There are a wide variety of use cases for descriptors. Internally, Python uses descriptors for several reasons:

• The methods of a class are implemented as descriptors. These are non-data descriptors that apply the method function to the object and the various parameter values.
• The property() function is implemented by creating a data descriptor for the named attribute.
• A class method, or static method, is implemented as a descriptor. In both cases, the method will apply to the class instead of an instance of the class.

When we look at object-relational mapping in Chapter 12, Storing and Retrieving Objects via SQLite, we'll see that many of the ORM class definitions make use of descriptors to map Python class definitions to SQL tables and columns.

As we think about the purposes of a descriptor, we must also examine the three common use cases for the data that a descriptor works with, as follows:

• The descriptor object has, or acquires, the data value.

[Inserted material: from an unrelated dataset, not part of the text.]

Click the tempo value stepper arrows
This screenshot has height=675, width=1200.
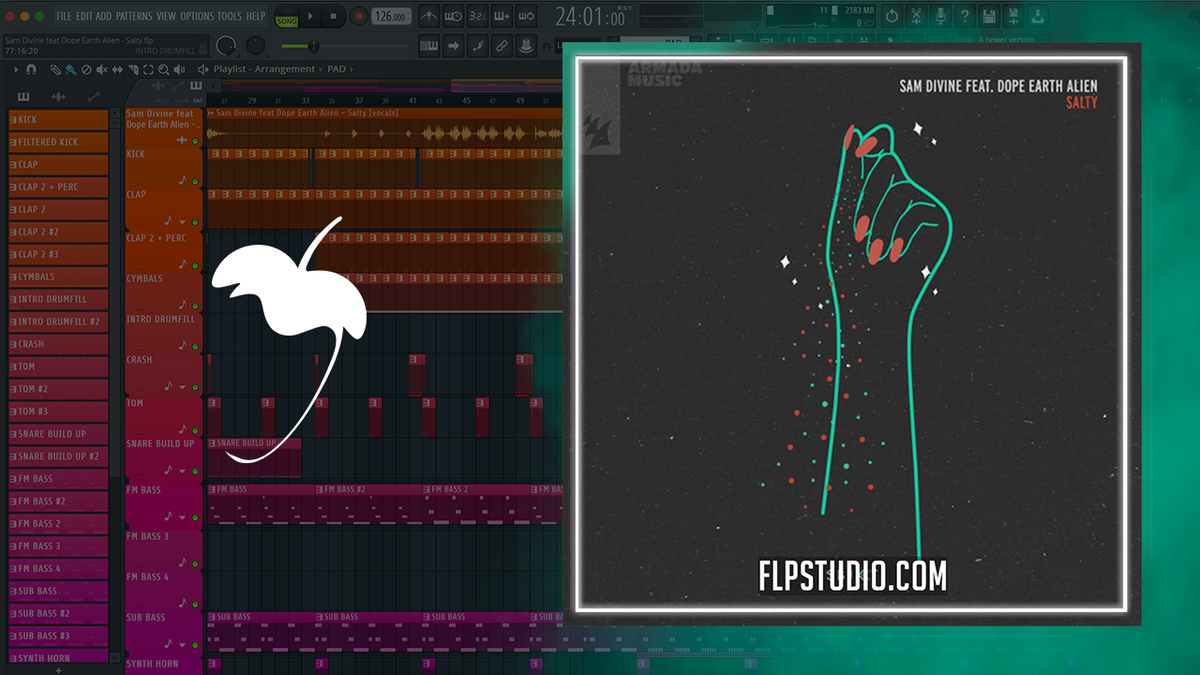click(x=408, y=16)
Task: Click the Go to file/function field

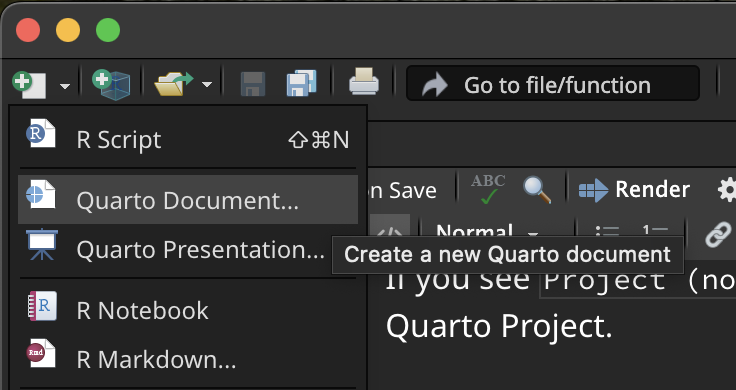Action: pos(552,84)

In this case, the descriptor object's self variable is relevant, and the descriptor object is stateful. With a data descriptor, the __get__() method can return this internal data. With a non-data descriptor, the descriptor may include other methods or attributes to acquire or process data. Any descriptor state applies to the class as a whole.
• The owner instance contains the data. In this case, the descriptor object must use the instance parameter to reference a value in the owning object. With a data descriptor, the __get__() method fetches the data from the instance. With a non-data descriptor, the descriptor's other methods access the instance data.
• The owner class contains the relevant data. In this case, the descriptor object must use the owner parameter. This is commonly used when the descriptor implements a static method or class method that applies to the class as a whole.

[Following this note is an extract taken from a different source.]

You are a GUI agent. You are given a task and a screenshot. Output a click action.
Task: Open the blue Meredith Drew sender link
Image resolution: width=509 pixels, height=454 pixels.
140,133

We'll take a look at the first case in detail. This means creating a data descriptor with __get__() and __set__() methods. We'll also look at creating a non-data descriptor without a __get__() method.

The second case (the data in the owning instance) is essentially what the @property decorator does. There's a small possible advantage to writing a descriptor class instead of creating a conventional property—a descriptor can be used to refactor the calculations into the descriptor class. While this may fragment class design, it can help when the calculations are truly of epic complexity. This is essentially the Strategy design pattern, a separate class that embodies a particular algorithm.

The third case shows how the @staticmethod and @classmethod decorators are implemented. We don't need to reinvent those wheels.